• Texto proporcionado
_ _ _ _ _ _ _
En el inmenso océano Pacífico, una solitaria barcaza de salvamento continúa flotando a la deriva con cinco tripulantes: Pi, una hiena, un orangután, una cebra herida y un enorme macho de tigre de Bengala. Con inteligencia, atrevimiento y, obviamente, miedo, Pi tendrá que echar mano del ingenio para mantenerse a salvo mientras los animales tratan de ocupar su puesto en la cadena alimentaria y, a la postre, tendrá que defender su liderazgo frente al único que, previsiblemente, quedará vivo. Aprovechando su conocimiento casi enciclopédico de la fauna qua habitaba el zoológico, el joven intentará domar a la fiera, demostrar quién es el macho dominante y sobrevivir con este extraordinario compañero de viaje.
_ _ _ _ _ _ _
• Registros almacenados
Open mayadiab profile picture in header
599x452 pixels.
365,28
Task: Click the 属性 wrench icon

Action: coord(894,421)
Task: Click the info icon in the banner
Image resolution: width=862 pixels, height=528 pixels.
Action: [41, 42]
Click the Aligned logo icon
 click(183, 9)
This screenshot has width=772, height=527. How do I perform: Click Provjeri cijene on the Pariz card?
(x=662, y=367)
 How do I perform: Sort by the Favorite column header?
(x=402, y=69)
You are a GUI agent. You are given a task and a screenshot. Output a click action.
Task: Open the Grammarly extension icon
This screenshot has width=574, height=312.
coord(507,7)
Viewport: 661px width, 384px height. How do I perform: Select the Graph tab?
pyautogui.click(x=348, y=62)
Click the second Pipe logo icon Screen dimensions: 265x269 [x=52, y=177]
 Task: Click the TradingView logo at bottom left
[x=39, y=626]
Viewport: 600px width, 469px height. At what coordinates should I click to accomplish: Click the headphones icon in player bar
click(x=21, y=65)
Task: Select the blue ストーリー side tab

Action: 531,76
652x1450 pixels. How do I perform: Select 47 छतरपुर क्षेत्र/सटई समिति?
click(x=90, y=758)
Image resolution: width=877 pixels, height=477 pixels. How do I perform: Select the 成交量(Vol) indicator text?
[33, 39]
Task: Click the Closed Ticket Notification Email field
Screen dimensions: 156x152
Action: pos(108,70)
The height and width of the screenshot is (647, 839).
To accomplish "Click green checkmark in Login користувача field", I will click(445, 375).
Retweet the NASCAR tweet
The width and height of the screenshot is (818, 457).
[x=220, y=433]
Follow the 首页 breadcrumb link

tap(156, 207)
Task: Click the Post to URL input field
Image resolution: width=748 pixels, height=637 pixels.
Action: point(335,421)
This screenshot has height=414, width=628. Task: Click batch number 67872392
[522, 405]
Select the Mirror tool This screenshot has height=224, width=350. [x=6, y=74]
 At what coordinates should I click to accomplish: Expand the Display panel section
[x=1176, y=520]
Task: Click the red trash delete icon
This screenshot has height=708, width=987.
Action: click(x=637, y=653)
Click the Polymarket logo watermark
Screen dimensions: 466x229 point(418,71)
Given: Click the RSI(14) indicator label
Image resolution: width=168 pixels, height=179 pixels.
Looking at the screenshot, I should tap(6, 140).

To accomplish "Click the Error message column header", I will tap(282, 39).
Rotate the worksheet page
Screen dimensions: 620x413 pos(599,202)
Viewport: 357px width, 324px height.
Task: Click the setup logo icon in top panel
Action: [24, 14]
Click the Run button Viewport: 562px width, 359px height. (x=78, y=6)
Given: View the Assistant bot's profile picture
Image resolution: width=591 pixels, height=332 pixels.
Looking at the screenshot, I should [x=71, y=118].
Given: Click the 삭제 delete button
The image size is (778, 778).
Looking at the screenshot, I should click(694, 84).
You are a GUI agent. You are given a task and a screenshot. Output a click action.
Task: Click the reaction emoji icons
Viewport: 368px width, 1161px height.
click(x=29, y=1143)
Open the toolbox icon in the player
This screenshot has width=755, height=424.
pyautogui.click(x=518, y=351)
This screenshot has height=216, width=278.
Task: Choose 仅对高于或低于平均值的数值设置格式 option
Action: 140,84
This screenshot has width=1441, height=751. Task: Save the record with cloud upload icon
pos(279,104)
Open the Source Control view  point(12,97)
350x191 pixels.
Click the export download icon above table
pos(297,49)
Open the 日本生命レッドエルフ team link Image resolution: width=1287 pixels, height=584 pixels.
_ _ _ _ _ _ _
• Acciones a realizar
(1) Copia sin cambios el fragmento del texto sobre Pi y el tigre que va desde "En el inmenso" hasta "compañero de viaje.".
(2) Según el texto sobre Pi y el tigre, ¿son ciertas estas afirmaciones? Responde sí o no a cada una y cita las palabras del texto que lo deciden: (a) en la barcaza viajan cinco tripulantes; (b) la cebra está ilesa; (c) el tigre de Bengala es una hembra.

• Resultados por tarea
(1)
En el inmenso océano Pacífico, una solitaria barcaza de salvamento continúa flotando a la deriva con cinco tripulantes: Pi, una hiena, un orangután, una cebra herida y un enorme macho de tigre de Bengala. Con inteligencia, atrevimiento y, obviamente, miedo, Pi tendrá que echar mano del ingenio para mantenerse a salvo mientras los animales tratan de ocupar su puesto en la cadena alimentaria y, a la postre, tendrá que defender su liderazgo frente al único que, previsiblemente, quedará vivo. Aprovechando su conocimiento casi enciclopédico de la fauna qua habitaba el zoológico, el joven intentará domar a la fiera, demostrar quién es el macho dominante y sobrevivir con este extraordinario compañero de viaje.

(2)
(a) Sí: «continúa flotando a la deriva con cinco tripulantes».
(b) No: «una cebra herida».
(c) No: «un enorme macho de tigre de Bengala».